自上个世纪70年代以来，实验室就开始利用Western blot方法来检测蛋白，这种方法又称为免疫印迹，是将蛋白质转移到膜上，然后利用抗体进行检测，对已知表达蛋白，可用相应抗体作为一抗进行检测，对新基因的表达产物，可通过融合部分的抗体检测。Western blot方法由于蛋白是以非共价键形式吸附在固相载体（例如硝酸纤维素薄膜）上，因此能保持电泳分离的多肽类型及其生物学活性不变，从而被广泛的用于检测蛋白水平的表达。

这一方法导致了细胞生物学领域大量成果的涌现，但是仍然受限于WB实验需要大量细胞原料和昂贵的抗体，而且这一方法也不能同时进行多个蛋白的检测。随着细胞网络中成百上千的蛋白被发现，科学家们越来越希望能分析这些蛋白的活动，和蛋白之间的相互作用。

正如Jones博士说的那样，“当你走进一间黑暗的房间，如果不能获得许多信息，那么很难去预测将会发生什么”，“如果有人点亮了灯，那么我们就不会再磕碰到物体了。
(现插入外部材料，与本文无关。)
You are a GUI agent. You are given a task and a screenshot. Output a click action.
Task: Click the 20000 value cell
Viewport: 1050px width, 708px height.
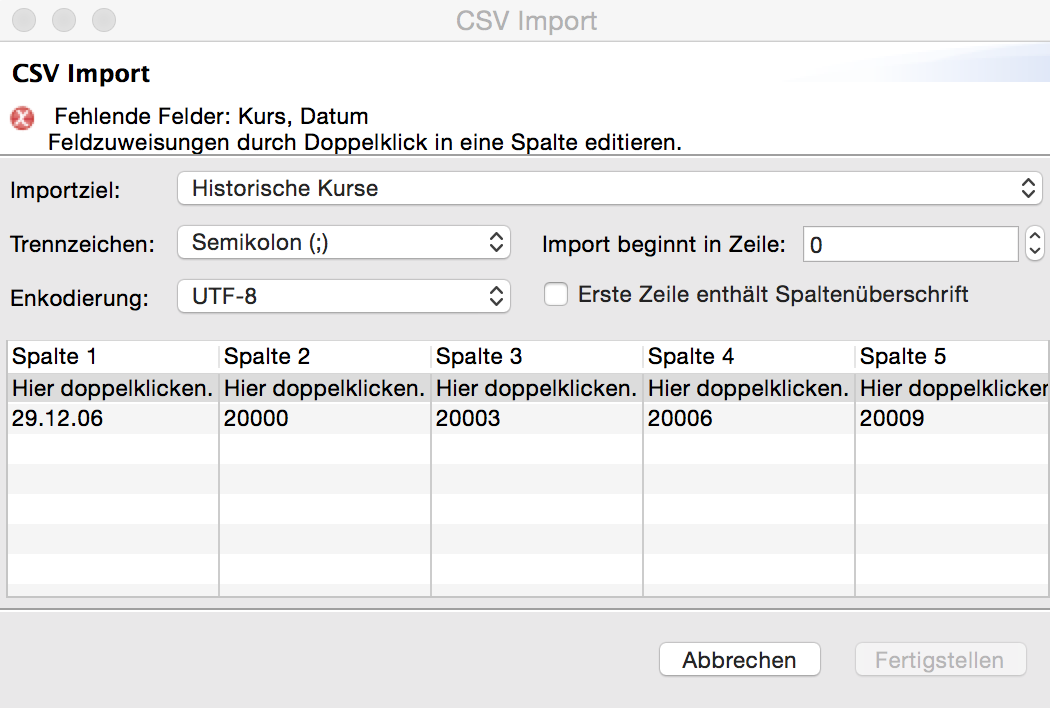256,419
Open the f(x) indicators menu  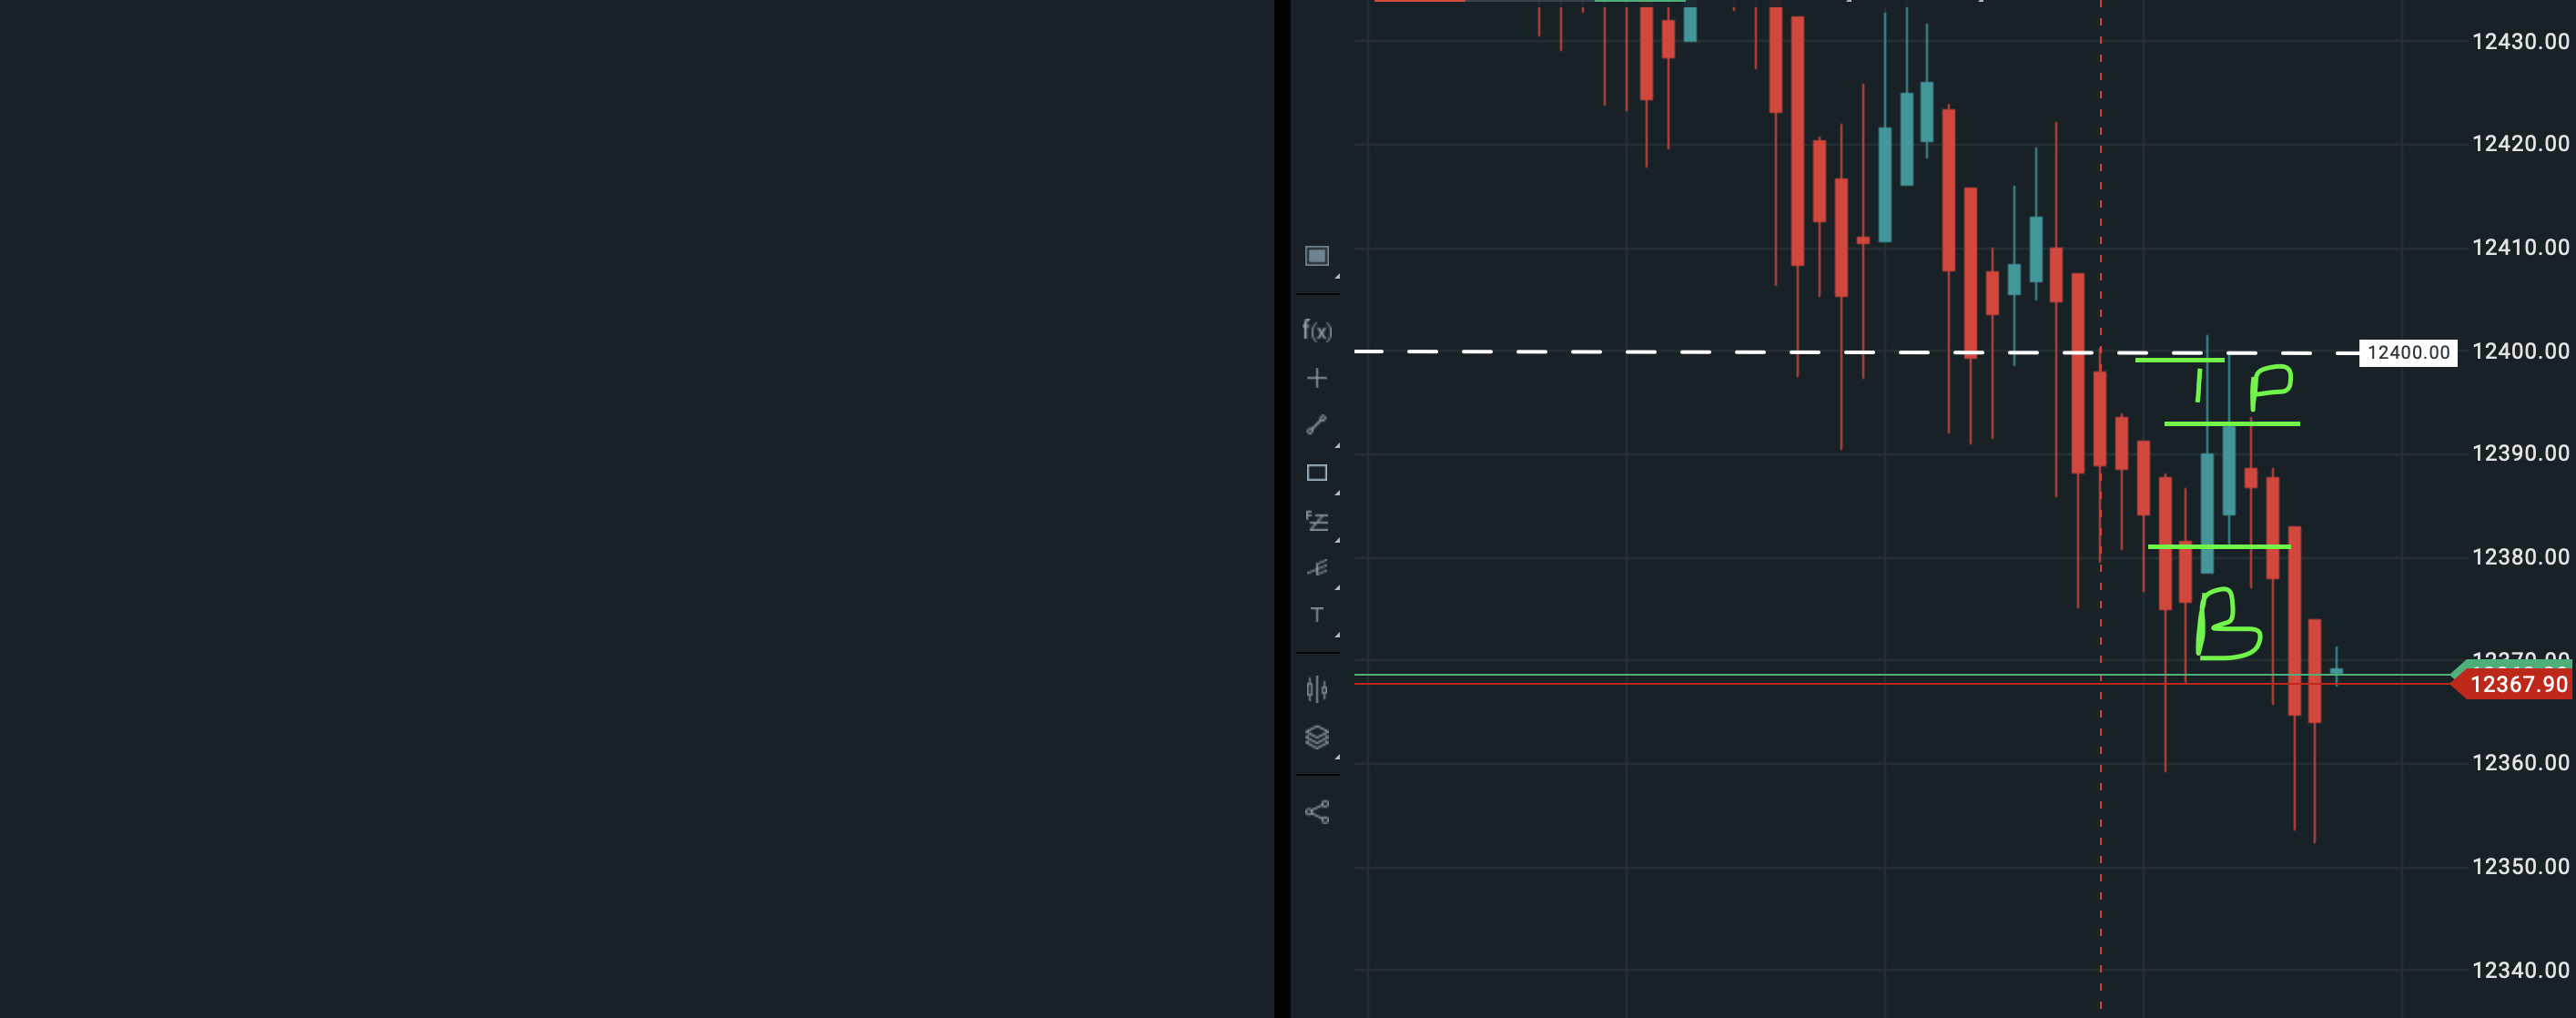1316,330
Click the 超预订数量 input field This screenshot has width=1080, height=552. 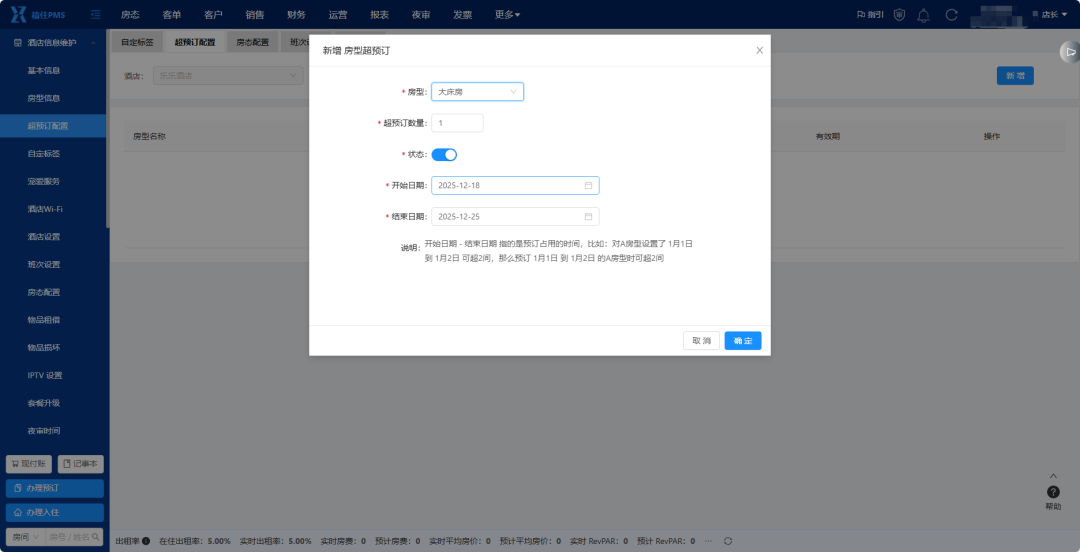(x=457, y=123)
”

Micro-western arrays（MWA）技术就是这样的一盏灯，这种方法将芯片技术这种单个实验就能检测出上千基因的工具运用到蛋白上，利用预制的micro-western胶（包含96个微胶（miniature，生物通译）），帮助科学家们同时比较数以百计的蛋白表达，或者一次性比较不同治疗条件下蛋白的情况。而且这种方法只需要纳升级细胞原料和抗体，减少了实验成本，也最大化了单个样品实验能获得的信息。

这种MWA方法具体步骤，研究人员为了能结合微型Western Blots方法和微孔板液体操作方法，首先通过一种96孔板大小的96块统一的非接触芯片胶来预印细胞裂解物，这样6中不同的细胞裂解物也许就能通过96个不同的抗体进行检测，或者24个不同的裂解物通过24个不同的抗体进行检测。为了增加大分子蛋白的转膜率，以及降低小分子蛋白的转膜率，研究人员使用了醋酸盐缓冲液来跑胶。每个蛋白点，每次在胶统一位置加6nl样品，反复10次，这比一次放置60nl，蛋白点密度更大，信号更好。在印迹上样品后，研究人员将这些样品进行半干式蛋白电泳（semidry electrophoresis），12分钟后转至NC膜，进行扫描检测。